• **Provided passage**
===============

Under duress, a corporate lackey says of his Machiavellian overlords, “These people, they’re untouchable!”

And here’s Jeremy Irons asking, with a moralistic shrug, “What does it matter to you, how presidents get elected?”

Ayer and Wimmer seem to be playing Mad Libs with the newspaper headlines. But then, isn’t that what movies are supposed to do?

“The underlying stereotypes form and structure the intersubjective imaginary world of our time,” writes Schweinitz. “The stereotypes of popular film therefore simultaneously become cultural signs.”

Cinema Wars

I might not have seen The Beekeeper at all but for a fortuitous, or perhaps portentous, bit of timing. The film’s spoiler-heavy trailer found my attention not 15 minutes after I’d read New York Times editorialist Thomas L. Friedman’s “What Is Happening to Our World?”

“There are good seasons and there are bad seasons in this business,” Friedman begins, before spiraling into a heady bout of woe. “Brutal invasion of Ukraine… cascading effects of climate change… authoritarian drift… U.S.-China cold war.”

Egad!

Thankfully, the internet takes, and it sometimes giveth. Mired in op-ed funk, here ambled my unlikely savior in the form of a gasoline-pouring, Glock-whipping Jason Statham, no longer fighting prehistoric megasharks but somehow upholding international bureaucracy.

“I protect the hive,” says Statham. “When the system is out of balance, I correct it.”

The trailer’s taglines, in font like dripping honey: “EXPOSE THE CORRUPTION.” “FIGHT THE SYSTEM.”

Hang on. Are we balancing the system, or fighting it? Isn’t “expose the corruption” something they say at QAnon town halls? (Does QAnon hold town halls? With pastries and coffee and everything?) And has Statham aged even a single day since The Transporter came out 22 years ago?

Ayer’s hook had me by the cheek.

===============

• **Extracted information**
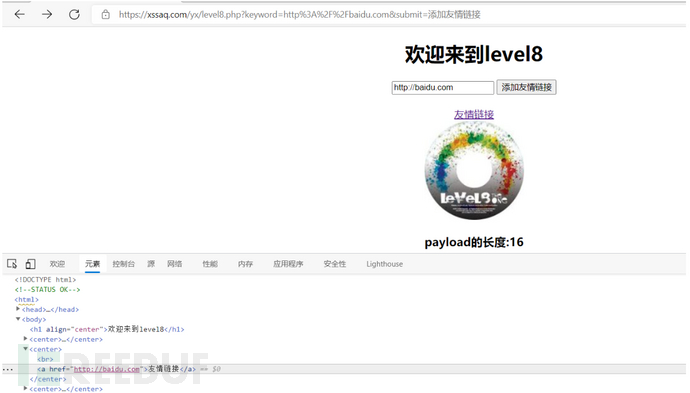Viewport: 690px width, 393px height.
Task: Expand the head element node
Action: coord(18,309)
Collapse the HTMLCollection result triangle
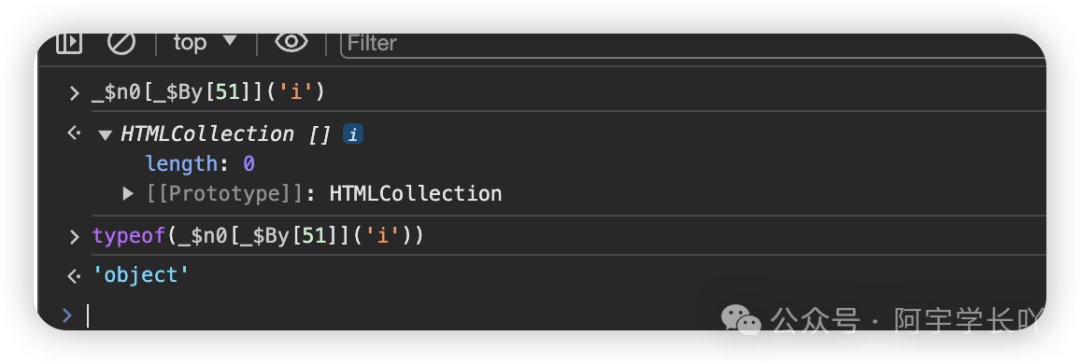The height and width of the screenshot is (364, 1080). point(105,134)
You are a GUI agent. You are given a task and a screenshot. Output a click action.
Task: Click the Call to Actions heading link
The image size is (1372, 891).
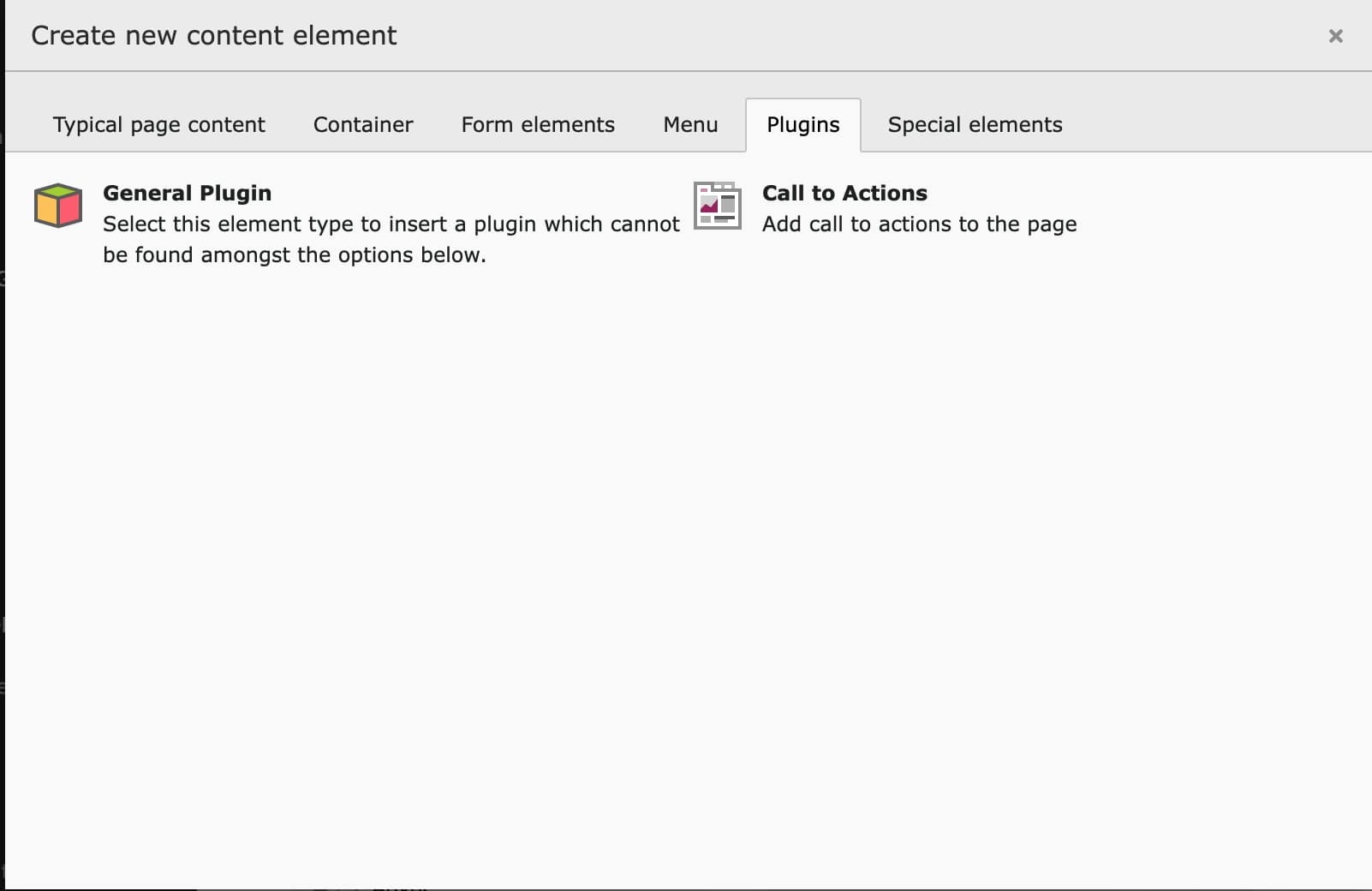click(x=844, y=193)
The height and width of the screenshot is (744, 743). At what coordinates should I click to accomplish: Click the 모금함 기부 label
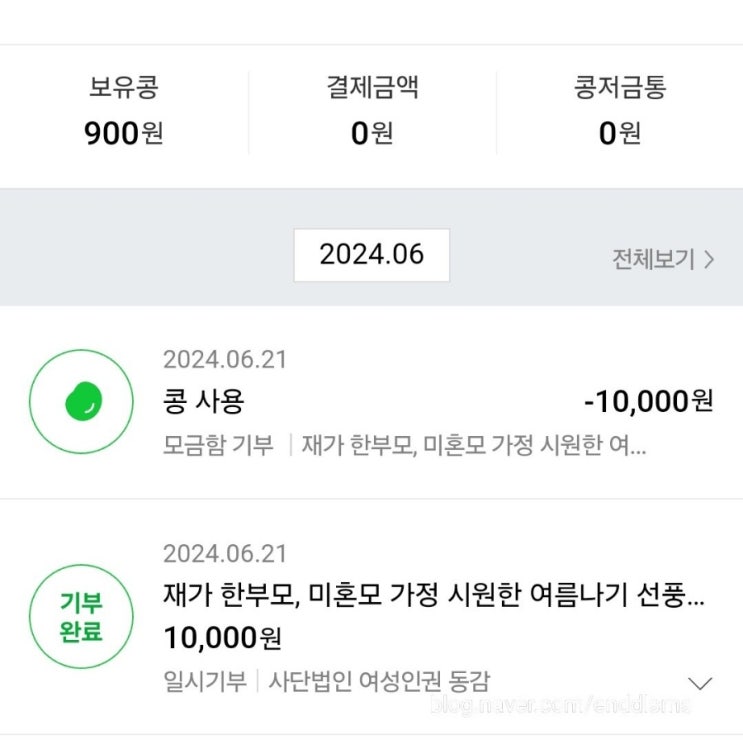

===============

• **Task instructions**
A – Decide whether each statement below agrees with the Beekeeper review. Answer yes or no for each, and quote the words of the review that settle it.
(i) The writer came across the trailer less than 15 minutes after reading Friedman's piece.
(ii) The trailer's taglines are shown in a font resembling dripping honey.
(iii) The Transporter came out 12 years ago.
B – Using the Beekeeper review, answer each question briefly.
(i) Who asks, "What does it matter to you, how presidents get elected?"
(ii) Which newspaper does Thomas L. Friedman write editorials for?
(iii) What does Statham say he protects?
Rely only on the Beekeeper review, not on the entries.

• **Response list**
A –
(i) Yes: "not 15 minutes after I’d read New York Times editorialist Thomas L. Friedman’s “What Is Happening to Our World?”"
(ii) Yes: "in font like dripping honey"
(iii) No: "since The Transporter came out 22 years ago"

B –
(i) Jeremy Irons
(ii) The New York Times
(iii) The hive